FRAGMENTO DE ORIGEN -
▼

Hace unos días provoqué a mi pesar un pequeño rifirrafe a cuento del homenaje a Buenaventura Durruti del próximo 20 de noviembre en León.
Y digo “provoqué” porque sin conocer todos los detalles del caso anticipé mi temor a que el acto a celebrar en su memoria, con el descubrimiento de una escultura que lleva por nombre Halito Durruti, pudiera ser capitalizado por las autoridades locales y la clase política que, tras ímprobos esfuerzos por parte de la Asociación amigos de Durruti y la CGT leonesa, finalmente habían otorgado la licencia para erigir el monumento en la plaza donde nació el más legendario de los anarquistas españoles.
Con esa precipitada opinión en un foro de memoria libertaria magnifiqué lo que, a la vista de la detallada información suministrada al respecto por el periódico Rojo y Negro de agosto, resulta sólo un prejuicio. Queda claro que toda la gestión del Memorial Halito Durruti es merecedora de reconocimiento general por el esfuerzo, perseverancia y entusiasmo con que ese curtido grupo de “amigos de Durruti” ha perseguido el proyecto desde que saltara la idea allá en el 2002.
Sin embargo, tengo también la convicción de que dicho pre-juicio revelaba en realidad un malestar (un per-juicio) que a veces nos invade cuando la difusión de actividades libertarias precisa enmarcarse en contextos institucionales. Algo que sin duda anida en la corta pero intensa historia del cegetismo al asumir la imposibilidad de intervenir sindicalmente al margen total del sistema normativo. Ciertamente la CGT constituye hoy una alternativa solvente frente a las centrales burocráticas porque ha sabido lidiar con la realidad insoslayable del mundo laboral realmente existente y el deseo estratégico de compromiso con los principios éticos del anarcosindicalismo inclusivo. E incluso es posible que el honesto manejo de esa difícil coherencia (trabazón) esté permitiendo que, a la salida de crisis económica actual, sus posiciones se vean notablemente reforzadas al reconocer muchos los trabajadores en sus siglas quizás la única expresión potente de práctica sindical independiente y solidaria.
Pero junto a esa realidad indispensable y prioritaria, están los valores que marcan las señas de identidad del anarcosindicalismo más allá y más acá de la contienda diaria en los centros de trabajo. Me refiero a ese capital simbólico tan valioso como delicado que constituye el legado que define lo antiautoritario y que en algunas ocasiones podemos intuir amenazado por el “pragmatismo” operativo. Al menos últimamente yo he sentido ese quisquilloso balbuceo en dos ocasiones. Una al ver las fotos del acto conmemorativo del 25 aniversario de la constitución de CGT y comprobar una vez más la voracidad con que el medio condiciona el mensaje. Me refiero a la forma en que el tándem formado por el escenario (sala del ministerio de Cultura) y el atrezo institucional (banderas españolas flanqueando a los ponentes) tutelaba iconográficamente el merecido evento.

▲

[Entradas con texto y ubicación de elementos]

▼

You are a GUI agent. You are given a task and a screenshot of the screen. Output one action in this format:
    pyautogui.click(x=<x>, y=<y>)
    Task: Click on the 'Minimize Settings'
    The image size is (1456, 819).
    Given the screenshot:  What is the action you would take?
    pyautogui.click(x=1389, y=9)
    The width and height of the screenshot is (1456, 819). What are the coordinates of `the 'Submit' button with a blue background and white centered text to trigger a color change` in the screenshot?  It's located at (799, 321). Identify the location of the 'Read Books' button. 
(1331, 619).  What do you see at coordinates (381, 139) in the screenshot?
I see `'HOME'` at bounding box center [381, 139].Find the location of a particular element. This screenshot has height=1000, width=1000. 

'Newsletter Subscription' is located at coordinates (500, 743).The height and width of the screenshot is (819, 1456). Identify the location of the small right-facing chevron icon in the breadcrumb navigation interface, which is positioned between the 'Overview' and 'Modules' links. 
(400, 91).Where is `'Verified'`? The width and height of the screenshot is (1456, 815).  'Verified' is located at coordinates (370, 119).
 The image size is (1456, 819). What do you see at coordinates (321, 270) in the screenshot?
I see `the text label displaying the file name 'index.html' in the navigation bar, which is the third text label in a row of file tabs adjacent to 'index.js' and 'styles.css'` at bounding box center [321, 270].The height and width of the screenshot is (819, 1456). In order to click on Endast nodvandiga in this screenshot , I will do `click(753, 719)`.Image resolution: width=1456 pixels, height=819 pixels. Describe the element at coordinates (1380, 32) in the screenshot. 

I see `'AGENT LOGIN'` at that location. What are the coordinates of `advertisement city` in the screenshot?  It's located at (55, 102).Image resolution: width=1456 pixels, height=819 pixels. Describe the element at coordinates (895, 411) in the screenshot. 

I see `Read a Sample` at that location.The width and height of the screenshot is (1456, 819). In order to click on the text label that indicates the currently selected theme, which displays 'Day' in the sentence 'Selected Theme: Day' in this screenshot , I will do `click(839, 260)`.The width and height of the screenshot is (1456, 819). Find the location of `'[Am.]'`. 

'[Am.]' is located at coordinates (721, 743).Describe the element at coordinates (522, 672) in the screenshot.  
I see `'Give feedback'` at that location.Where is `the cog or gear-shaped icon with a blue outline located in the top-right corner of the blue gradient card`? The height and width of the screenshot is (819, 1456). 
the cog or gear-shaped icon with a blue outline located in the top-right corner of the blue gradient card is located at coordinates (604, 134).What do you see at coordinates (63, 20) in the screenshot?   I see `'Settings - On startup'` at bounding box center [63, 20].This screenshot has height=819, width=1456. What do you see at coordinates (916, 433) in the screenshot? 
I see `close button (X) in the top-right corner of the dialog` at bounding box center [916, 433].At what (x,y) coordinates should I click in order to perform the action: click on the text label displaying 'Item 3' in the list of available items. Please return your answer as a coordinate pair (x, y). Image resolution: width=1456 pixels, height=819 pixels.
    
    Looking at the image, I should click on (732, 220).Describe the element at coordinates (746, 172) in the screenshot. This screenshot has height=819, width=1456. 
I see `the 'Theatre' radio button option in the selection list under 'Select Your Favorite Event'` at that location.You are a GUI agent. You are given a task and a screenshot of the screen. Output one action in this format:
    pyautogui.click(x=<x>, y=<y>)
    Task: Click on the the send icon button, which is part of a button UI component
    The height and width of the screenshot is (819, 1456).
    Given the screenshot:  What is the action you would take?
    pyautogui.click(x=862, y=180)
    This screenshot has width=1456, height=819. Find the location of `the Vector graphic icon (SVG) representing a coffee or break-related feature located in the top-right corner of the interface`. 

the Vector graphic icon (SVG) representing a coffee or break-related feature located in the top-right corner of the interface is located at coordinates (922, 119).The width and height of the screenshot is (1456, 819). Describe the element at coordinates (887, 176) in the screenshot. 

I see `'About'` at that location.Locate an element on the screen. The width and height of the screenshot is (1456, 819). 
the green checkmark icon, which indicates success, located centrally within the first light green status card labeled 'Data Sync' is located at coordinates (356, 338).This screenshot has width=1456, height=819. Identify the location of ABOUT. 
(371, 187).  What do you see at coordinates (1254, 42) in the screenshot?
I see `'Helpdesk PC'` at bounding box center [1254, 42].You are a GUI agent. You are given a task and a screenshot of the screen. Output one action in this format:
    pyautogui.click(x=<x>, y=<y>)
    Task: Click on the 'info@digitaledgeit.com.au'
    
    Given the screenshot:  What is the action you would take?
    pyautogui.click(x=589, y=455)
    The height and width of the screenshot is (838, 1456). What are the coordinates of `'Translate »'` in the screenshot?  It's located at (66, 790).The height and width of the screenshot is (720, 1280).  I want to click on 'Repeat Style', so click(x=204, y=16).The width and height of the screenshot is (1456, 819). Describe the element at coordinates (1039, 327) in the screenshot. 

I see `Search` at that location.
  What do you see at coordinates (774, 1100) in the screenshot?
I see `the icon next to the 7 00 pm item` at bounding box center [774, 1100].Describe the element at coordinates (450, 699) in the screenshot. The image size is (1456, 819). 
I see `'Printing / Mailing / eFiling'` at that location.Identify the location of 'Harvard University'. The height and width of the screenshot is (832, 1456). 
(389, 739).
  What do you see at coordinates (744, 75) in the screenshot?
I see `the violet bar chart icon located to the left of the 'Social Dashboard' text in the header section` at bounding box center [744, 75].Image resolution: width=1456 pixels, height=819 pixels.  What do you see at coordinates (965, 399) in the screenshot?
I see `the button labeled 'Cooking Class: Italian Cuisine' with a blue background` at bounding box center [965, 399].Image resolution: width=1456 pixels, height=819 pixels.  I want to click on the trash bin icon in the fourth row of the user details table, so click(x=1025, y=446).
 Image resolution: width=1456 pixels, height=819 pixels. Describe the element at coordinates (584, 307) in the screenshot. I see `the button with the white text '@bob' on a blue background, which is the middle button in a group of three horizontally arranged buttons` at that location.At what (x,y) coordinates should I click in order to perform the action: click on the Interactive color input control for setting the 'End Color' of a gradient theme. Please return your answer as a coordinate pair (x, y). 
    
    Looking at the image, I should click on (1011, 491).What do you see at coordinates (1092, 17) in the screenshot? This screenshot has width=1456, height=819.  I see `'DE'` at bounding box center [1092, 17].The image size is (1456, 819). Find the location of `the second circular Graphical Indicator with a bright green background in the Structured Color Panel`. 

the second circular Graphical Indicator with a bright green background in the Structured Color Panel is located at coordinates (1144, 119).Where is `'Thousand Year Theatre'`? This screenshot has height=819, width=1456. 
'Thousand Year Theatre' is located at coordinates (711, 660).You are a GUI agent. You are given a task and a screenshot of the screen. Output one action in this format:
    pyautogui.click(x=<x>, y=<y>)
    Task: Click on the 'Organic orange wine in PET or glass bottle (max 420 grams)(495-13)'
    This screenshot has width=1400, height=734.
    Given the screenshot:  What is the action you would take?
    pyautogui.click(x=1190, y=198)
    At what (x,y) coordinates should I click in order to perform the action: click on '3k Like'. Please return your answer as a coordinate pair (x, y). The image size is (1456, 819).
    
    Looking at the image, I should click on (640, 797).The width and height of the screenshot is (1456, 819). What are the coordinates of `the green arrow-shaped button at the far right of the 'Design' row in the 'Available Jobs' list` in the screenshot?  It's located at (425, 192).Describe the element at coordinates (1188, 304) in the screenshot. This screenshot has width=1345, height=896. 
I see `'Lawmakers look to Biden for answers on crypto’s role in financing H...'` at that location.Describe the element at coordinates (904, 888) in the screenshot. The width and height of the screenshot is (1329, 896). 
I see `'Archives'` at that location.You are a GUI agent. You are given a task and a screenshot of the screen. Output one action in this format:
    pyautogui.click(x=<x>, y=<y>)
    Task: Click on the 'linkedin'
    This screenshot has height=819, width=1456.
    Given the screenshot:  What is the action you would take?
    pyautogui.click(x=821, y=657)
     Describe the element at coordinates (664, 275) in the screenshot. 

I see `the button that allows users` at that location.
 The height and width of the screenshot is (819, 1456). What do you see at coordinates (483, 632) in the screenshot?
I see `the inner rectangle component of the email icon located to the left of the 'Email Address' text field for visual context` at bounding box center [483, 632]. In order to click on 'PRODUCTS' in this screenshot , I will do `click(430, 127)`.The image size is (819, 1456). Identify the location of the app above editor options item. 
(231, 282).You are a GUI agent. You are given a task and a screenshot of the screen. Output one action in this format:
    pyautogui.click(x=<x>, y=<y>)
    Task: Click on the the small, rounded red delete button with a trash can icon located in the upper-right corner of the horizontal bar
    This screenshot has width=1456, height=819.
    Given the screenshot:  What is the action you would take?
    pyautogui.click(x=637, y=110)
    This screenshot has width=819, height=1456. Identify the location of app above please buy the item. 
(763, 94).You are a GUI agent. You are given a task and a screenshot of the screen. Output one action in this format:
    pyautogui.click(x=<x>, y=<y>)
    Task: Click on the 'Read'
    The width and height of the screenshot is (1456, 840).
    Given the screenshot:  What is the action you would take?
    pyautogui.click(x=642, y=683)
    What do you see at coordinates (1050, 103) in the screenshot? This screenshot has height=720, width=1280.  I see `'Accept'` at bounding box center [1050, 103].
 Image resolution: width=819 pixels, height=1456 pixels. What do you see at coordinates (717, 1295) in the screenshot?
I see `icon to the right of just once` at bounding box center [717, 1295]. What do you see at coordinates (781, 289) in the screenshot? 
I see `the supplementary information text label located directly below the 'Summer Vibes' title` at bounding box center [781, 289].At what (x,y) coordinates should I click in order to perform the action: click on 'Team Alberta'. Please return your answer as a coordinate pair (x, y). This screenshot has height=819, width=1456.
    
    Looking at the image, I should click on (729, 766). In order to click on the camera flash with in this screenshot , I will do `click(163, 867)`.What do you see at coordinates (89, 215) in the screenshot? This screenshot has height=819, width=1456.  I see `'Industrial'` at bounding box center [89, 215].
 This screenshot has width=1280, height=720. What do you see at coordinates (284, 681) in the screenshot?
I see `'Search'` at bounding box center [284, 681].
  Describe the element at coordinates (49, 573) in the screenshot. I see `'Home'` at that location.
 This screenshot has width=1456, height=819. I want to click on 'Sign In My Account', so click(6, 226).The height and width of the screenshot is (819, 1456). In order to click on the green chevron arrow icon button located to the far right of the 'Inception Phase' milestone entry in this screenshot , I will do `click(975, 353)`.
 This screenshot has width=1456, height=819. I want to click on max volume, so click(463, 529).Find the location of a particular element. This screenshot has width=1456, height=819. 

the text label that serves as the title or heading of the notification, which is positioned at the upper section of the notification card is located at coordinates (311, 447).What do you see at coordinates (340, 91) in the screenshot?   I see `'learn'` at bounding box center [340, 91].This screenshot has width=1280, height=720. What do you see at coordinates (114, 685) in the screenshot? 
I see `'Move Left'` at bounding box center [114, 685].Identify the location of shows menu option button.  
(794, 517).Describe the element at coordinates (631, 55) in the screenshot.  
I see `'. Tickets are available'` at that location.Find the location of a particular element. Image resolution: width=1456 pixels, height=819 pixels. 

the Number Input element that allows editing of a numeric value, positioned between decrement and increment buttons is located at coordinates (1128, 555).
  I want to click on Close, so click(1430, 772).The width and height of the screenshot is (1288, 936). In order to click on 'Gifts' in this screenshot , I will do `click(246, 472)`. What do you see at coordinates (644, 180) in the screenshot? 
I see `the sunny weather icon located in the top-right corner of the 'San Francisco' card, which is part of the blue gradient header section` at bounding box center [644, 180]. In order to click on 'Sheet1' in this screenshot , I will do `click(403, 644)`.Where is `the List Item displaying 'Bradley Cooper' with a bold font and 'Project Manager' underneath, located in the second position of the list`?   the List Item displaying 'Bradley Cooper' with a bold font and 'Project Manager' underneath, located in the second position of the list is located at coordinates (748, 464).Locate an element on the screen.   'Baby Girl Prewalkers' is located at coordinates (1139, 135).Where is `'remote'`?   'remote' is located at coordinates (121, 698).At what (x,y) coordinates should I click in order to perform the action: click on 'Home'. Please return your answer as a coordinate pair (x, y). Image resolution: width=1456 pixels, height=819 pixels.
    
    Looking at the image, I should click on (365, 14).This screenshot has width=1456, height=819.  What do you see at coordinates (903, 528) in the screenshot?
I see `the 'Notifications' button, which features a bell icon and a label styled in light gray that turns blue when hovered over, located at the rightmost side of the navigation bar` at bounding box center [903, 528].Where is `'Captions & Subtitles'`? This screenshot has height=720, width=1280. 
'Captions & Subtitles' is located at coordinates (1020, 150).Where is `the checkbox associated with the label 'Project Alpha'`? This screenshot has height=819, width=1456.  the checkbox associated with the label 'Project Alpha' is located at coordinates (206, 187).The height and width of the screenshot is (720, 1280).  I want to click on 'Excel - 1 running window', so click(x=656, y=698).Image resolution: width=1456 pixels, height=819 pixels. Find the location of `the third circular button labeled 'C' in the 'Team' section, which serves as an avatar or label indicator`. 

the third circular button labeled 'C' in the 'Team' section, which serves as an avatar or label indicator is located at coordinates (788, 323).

▲

OBJETIVO A - Reproduce el pasaje del fragmento sobre el homenaje a Durruti que empieza con "Hace unos días" y sigue hasta "los anarquistas españoles.".
OBJETIVO B - Enumera todo lo que el fragmento sobre el homenaje a Durruti escribe entre paréntesis.
Las entradas no tienen relación alguna con el fragmento.

RESPUESTA A -
Hace unos días provoqué a mi pesar un pequeño rifirrafe a cuento del homenaje a Buenaventura Durruti del próximo 20 de noviembre en León.
Y digo “provoqué” porque sin conocer todos los detalles del caso anticipé mi temor a que el acto a celebrar en su memoria, con el descubrimiento de una escultura que lleva por nombre Halito Durruti, pudiera ser capitalizado por las autoridades locales y la clase política que, tras ímprobos esfuerzos por parte de la Asociación amigos de Durruti y la CGT leonesa, finalmente habían otorgado la licencia para erigir el monumento en la plaza donde nació el más legendario de los anarquistas españoles.

RESPUESTA B -
- un per-juicio
- trabazón
- sala del ministerio de Cultura
- banderas españolas flanqueando a los ponentes